**Aim of the exercise**
Set down, please, exactly the lines below that run from the line with "Select the IX Fl air HQ counter" to the line with "The height and", both lines included.

**Task data**
[Start of Attachment]

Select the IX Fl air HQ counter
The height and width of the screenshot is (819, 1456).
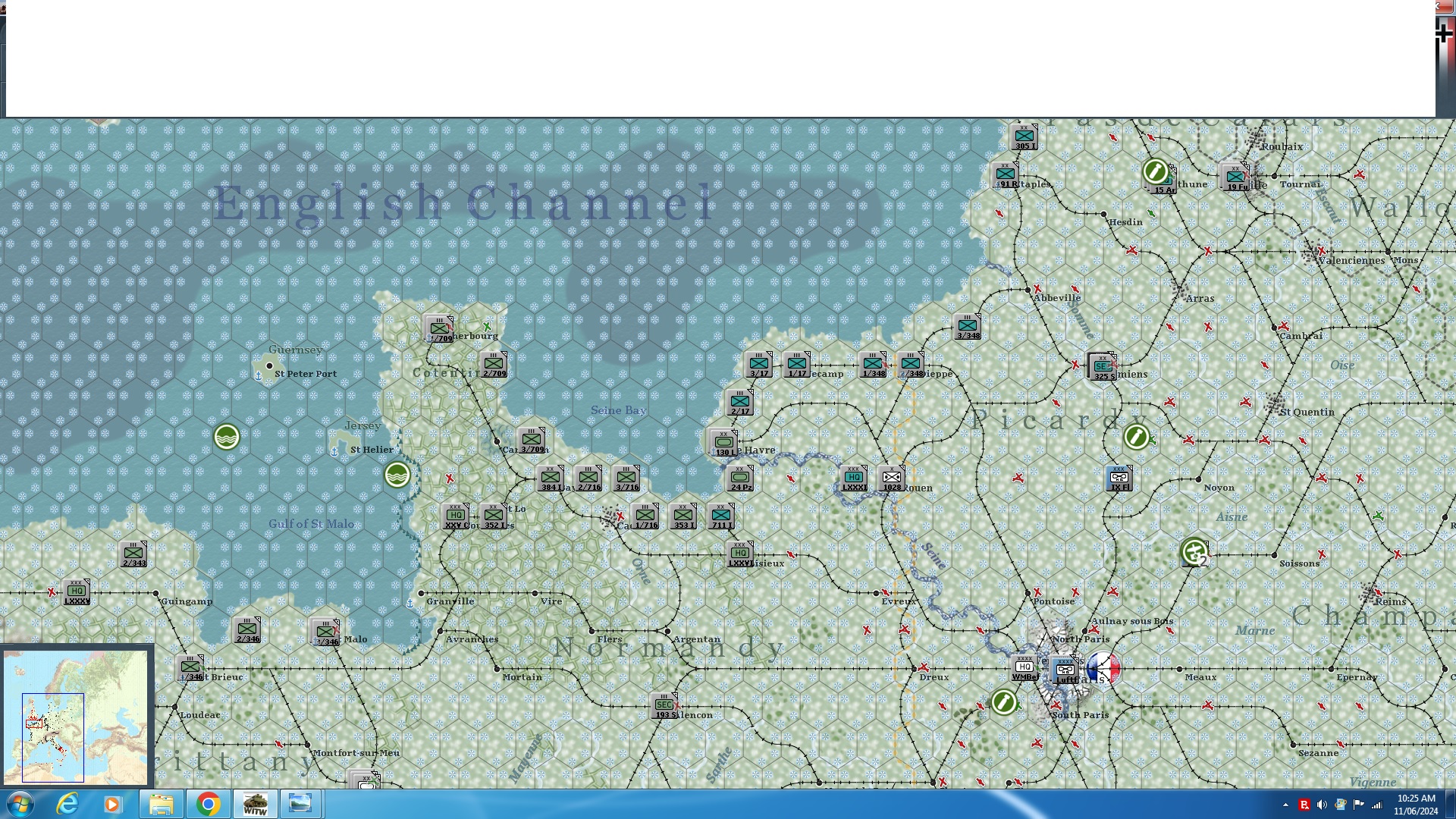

[End of Attachment]
[Start of Attachment]

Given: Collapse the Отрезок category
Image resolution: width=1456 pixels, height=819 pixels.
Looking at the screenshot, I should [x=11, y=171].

[End of Attachment]
[Start of Attachment]

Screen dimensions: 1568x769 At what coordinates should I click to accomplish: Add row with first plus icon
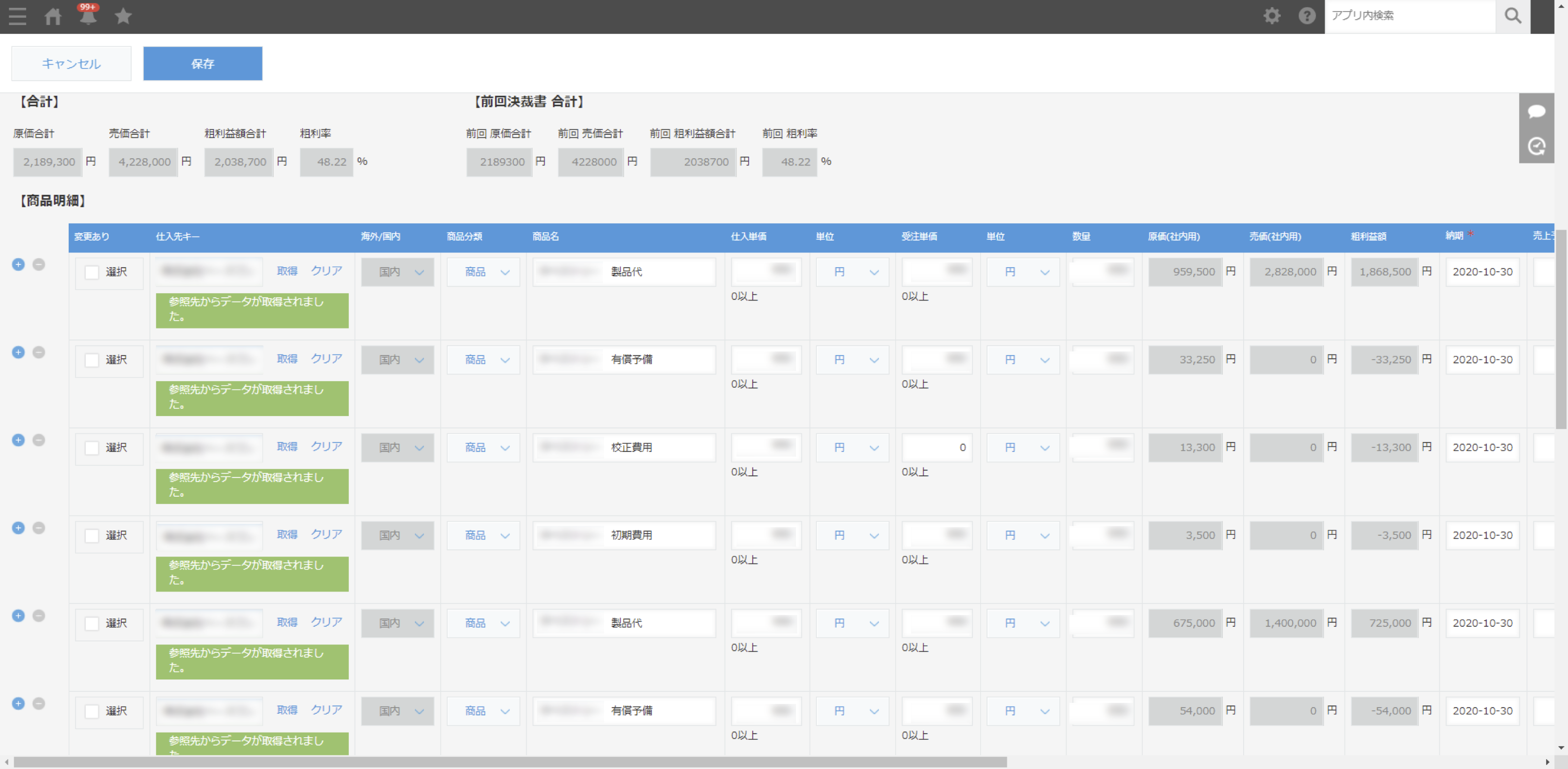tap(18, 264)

[End of Attachment]

**Answer to this task**
Select the IX Fl air HQ counter
The height and width of the screenshot is (819, 1456).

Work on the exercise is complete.